TASK GOAL:
Wherever a line in the data holds the word "height", pull that line out.

※ ※ ※

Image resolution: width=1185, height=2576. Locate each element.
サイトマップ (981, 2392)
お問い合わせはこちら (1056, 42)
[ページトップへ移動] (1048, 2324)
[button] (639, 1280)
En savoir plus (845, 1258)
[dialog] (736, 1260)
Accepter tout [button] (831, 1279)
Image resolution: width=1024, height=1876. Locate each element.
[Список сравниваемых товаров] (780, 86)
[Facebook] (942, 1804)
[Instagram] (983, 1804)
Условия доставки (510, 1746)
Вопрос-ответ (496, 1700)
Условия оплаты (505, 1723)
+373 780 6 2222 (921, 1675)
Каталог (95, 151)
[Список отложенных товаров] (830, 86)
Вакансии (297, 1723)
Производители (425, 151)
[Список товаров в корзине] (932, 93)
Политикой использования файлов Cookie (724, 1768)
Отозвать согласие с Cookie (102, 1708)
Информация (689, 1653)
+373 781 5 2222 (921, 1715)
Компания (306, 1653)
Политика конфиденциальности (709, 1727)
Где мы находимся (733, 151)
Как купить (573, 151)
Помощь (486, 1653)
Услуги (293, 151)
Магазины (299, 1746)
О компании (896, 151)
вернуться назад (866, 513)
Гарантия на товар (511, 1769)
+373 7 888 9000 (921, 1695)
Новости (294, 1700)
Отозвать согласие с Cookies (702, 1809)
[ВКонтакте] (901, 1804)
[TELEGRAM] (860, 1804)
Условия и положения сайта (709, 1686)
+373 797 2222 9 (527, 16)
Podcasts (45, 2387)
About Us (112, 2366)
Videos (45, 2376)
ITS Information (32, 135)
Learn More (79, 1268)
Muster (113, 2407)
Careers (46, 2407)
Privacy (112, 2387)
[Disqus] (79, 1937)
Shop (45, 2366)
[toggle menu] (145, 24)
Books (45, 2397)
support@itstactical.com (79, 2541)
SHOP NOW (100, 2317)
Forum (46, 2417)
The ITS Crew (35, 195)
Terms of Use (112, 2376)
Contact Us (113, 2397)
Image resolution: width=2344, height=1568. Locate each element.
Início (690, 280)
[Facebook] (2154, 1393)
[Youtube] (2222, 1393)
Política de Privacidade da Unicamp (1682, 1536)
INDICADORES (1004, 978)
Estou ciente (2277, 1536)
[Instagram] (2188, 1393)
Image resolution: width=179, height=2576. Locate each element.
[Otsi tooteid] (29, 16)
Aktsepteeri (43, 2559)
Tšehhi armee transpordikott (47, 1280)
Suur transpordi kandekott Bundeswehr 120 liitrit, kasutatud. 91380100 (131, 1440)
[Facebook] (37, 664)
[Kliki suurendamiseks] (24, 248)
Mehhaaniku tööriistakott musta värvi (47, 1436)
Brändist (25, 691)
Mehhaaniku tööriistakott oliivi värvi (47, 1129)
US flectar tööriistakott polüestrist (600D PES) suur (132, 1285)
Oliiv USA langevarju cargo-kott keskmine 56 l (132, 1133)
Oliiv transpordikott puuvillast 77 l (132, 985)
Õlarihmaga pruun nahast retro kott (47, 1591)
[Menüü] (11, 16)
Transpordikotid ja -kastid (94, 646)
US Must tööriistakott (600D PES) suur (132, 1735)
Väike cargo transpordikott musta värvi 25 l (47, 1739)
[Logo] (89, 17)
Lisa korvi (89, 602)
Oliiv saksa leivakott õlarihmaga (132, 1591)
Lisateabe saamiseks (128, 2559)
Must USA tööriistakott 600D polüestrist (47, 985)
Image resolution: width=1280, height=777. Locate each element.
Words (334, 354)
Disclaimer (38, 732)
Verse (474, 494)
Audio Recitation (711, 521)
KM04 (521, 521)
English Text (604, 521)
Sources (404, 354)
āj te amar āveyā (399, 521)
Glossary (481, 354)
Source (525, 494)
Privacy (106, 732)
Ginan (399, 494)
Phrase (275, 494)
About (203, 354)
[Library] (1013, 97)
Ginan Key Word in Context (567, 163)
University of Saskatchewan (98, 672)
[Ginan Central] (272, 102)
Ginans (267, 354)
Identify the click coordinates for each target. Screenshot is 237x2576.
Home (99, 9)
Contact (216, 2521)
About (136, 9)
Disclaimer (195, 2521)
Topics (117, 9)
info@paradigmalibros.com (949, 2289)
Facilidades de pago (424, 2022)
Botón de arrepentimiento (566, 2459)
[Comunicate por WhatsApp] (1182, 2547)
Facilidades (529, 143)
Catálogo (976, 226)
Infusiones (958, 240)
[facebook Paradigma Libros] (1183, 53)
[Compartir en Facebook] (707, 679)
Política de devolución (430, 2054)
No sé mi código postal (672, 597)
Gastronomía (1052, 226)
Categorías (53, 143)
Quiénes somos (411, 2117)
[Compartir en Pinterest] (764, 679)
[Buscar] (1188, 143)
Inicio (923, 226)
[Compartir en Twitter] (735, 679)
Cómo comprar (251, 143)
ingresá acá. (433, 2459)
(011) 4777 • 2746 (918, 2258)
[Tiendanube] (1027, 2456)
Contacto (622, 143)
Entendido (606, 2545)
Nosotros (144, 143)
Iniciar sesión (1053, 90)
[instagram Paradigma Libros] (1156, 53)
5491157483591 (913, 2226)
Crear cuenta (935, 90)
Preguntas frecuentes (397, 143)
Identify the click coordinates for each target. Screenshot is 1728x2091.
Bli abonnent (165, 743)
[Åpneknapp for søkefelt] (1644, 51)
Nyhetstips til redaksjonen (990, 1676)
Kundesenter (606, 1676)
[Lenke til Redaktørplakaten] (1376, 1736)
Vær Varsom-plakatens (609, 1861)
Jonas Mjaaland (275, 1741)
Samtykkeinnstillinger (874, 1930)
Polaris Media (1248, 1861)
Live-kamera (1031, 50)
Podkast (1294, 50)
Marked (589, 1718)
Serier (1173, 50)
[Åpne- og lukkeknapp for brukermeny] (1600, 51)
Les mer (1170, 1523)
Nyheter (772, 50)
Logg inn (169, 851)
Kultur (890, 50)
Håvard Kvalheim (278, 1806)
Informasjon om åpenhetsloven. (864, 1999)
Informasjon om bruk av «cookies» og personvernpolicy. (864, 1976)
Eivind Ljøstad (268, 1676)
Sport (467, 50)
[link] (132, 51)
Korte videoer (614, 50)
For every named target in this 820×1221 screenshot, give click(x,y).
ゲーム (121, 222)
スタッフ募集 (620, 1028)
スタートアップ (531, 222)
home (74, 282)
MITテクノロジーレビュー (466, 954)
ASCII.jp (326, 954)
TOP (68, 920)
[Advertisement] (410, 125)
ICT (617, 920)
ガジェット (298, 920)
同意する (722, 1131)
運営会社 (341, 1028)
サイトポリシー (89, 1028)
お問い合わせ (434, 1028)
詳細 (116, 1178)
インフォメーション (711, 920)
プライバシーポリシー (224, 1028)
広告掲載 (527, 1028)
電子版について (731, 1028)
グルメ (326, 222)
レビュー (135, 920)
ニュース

※ ※ ※

REPLY:
Image resolution: width=1185, height=2576. Locate each element.
Image resolution: width=1024, height=1876. Locate each element.
Image resolution: width=2344, height=1568. Locate each element.
Image resolution: width=179, height=2576. Locate each element.
Image resolution: width=1280, height=777. Locate each element.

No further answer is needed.